Il aurait souhaité répondre mais n’y parvint pas. Il attrapa ses deux tableaux, les enveloppa avec maladresse dans le drap. Fit plusieurs tours de ficelle et boucla l’ensemble.
— Développez les clichés, parvint-il à articuler, et foutez-les dans une enveloppe.
Quelques minutes plus tard, il sortait du centre d’imagerie médicale d’un pas d’automate. Il marchait avec l’impression de chuter, de sombrer, de se dissoudre. Il leva les yeux et vit le ciel qui s’effondrait. Les nuages roulaient comme des rochers le long d’une falaise, se précipitaient vers lui…
Il baissa les yeux et chercha son équilibre.
Les énarques assassins étaient devant lui.
Ils avançaient, manteau au vent, la main déjà à la ceinture.
Il lâcha ses tableaux et attrapa son Glock dans son dos.
Il ferma les yeux et tira plusieurs fois.
Anaïs vit la flamme sortir de la bouche de l’automatique. Elle jaillit de sa bagnole et plongea vers le trottoir. D’autres détonations retentirent. Le temps qu’elle se relève, une marée de corps s’affaissait dans une rumeur de panique. Des voitures pilaient. Des hommes couraient. Nouvelles détonations. Elle se glissa entre deux voitures et tendit la tête. Cette fois, elle aperçut un des tueurs allongé sur la chaussée — mort. Des pas sur l’asphalte, entrecoupés de gémissements. Elle se demandait s’il y avait des blessés — des victimes collatérales.

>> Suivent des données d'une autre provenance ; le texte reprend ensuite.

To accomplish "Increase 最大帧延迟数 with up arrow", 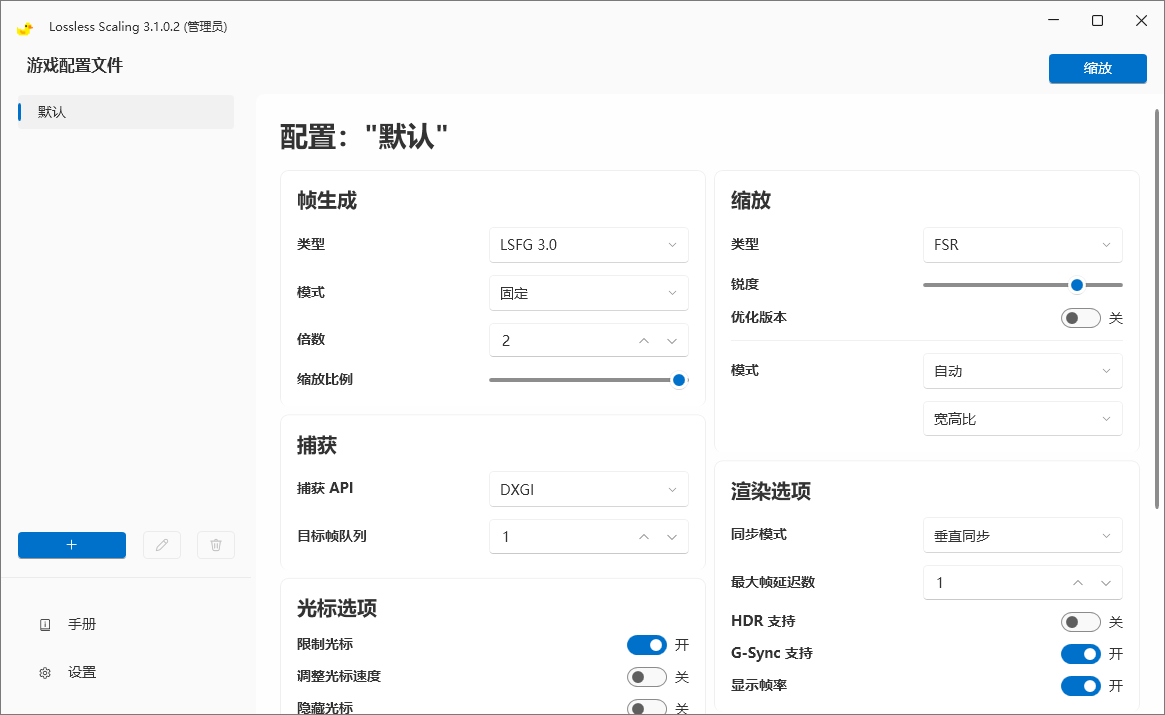I will pos(1078,583).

Le mot lui paraissait absurde mais il avait crevé sa conscience.
Pas moyen de viser qui que ce soit. Les passants occultaient son champ de vision. Le charivari des silhouettes, des bagnoles occupait toute la scène. Enfin, elle repéra Narcisse devant une pharmacie. Face à face avec le deuxième tueur. L’un visant l’autre. Ils s’empoignaient pour dévier les tirs, piétinant les toiles, luttant pour se projeter au sol, comme dans un combat de catch maladroit.
Nouveau coup de feu. Une vitre éclata, couvrant de verre les deux combattants. Narcisse glissa sur une enveloppe de radiographie. Tomba à la renverse, entraînant l’autre dans sa chute. Il tentait toujours de viser son agresseur qui en faisait autant. Ils disparurent derrière une voiture. Elle ne voyait plus que leurs pieds qui s’agitaient. Des hurlements s’élevaient de partout à la fois. Les gens se recroquevillaient, s’accrochaient les uns aux autres comme en plein naufrage.

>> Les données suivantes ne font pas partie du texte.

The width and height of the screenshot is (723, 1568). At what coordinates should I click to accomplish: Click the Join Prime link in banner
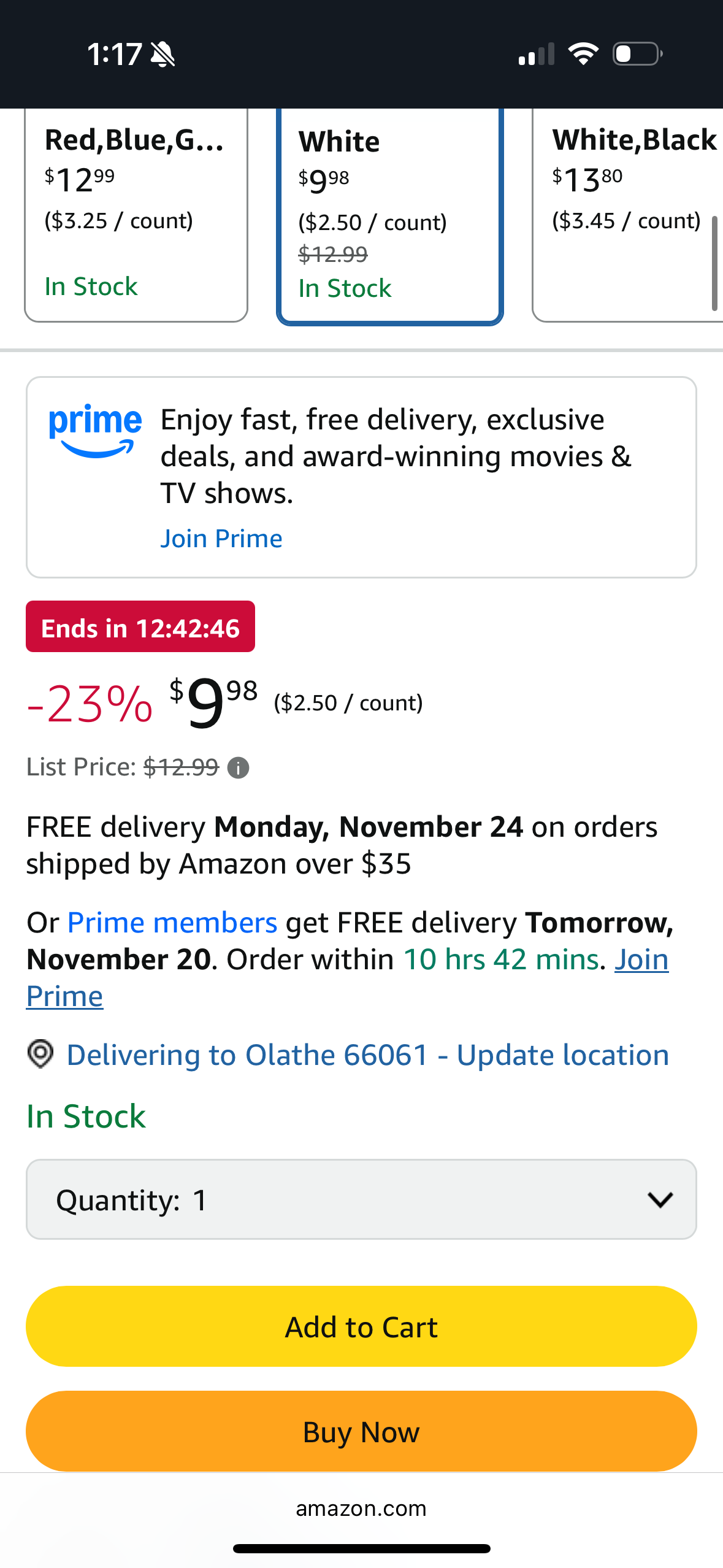tap(221, 539)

Elle essaya de passer à l’attaque mais trébucha sur une femme agrippée à son sac. Elle s’étala, perdit son flingue, le retrouva sous une bagnole. Quand elle se releva, ce fut pour voir le deuxième mercenaire bondir de nouveau, arme braquée. Narcisse reculait sur le cul, hébété, mains nues, sans défense.

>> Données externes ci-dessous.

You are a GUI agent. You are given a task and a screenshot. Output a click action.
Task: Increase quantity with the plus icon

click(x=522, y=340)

Anaïs cala son poing droit dans sa paume gauche et visa. À l’instant où elle allait tirer, un groupe passa devant ses yeux. Deux coups de feu claquèrent. Une autre vitrine s’effondra. Un pare-brise se givra d’un coup. Anaïs se déporta sur la gauche, roula sur le capot d’une voiture, recadra son objectif.
Narcisse tenait le poignet de son agresseur. La gueule du canon cracha des étincelles. Le bitume s’ébrécha. Narcisse se démenait toujours, suspendu au bras de son adversaire. Anaïs visa les jambes du mec, se disant que la force de recul allait lui faire atteindre son flanc gauche. Son doigt appuyait sur la détente quand des sirènes retentirent.
Des pneus qui crissent. Des portières qui claquent. Des cris, des ordres qui s’élèvent au-dessus de la panique générale. La nature même de l’air avait changé — une trame qui se serait resserrée, densifiée.
Elle se concentra sur sa cible. Le combat était passé à l’arme blanche. Narcisse, dos au sol, tenait un cran d’arrêt. Il fourrageait le ventre de son agresseur qui tentait de le mordre au visage. L’homme en Hugo Boss se releva d’un coup. Les pans de son manteau flottaient. Il recula en titubant, plié en deux, alors que des voix amplifiées les sommaient de se rendre. Narcisse s’était redressé lui aussi, couteau en main.
Elle vit un policier en tenue le mettre en joue. Sans réfléchir, elle tira en l’air, en direction des flics. Elle se récolta une volée d’acier en retour. Elle plongea et se cramponna au trottoir. Les balles crépitèrent sur les carrosseries, crevèrent les façades du Monoprix, cinglèrent les bornes de Vélib qui se trouvaient là. Les bleus avaient identifié un autre ennemi et ne faisaient plus de quartier.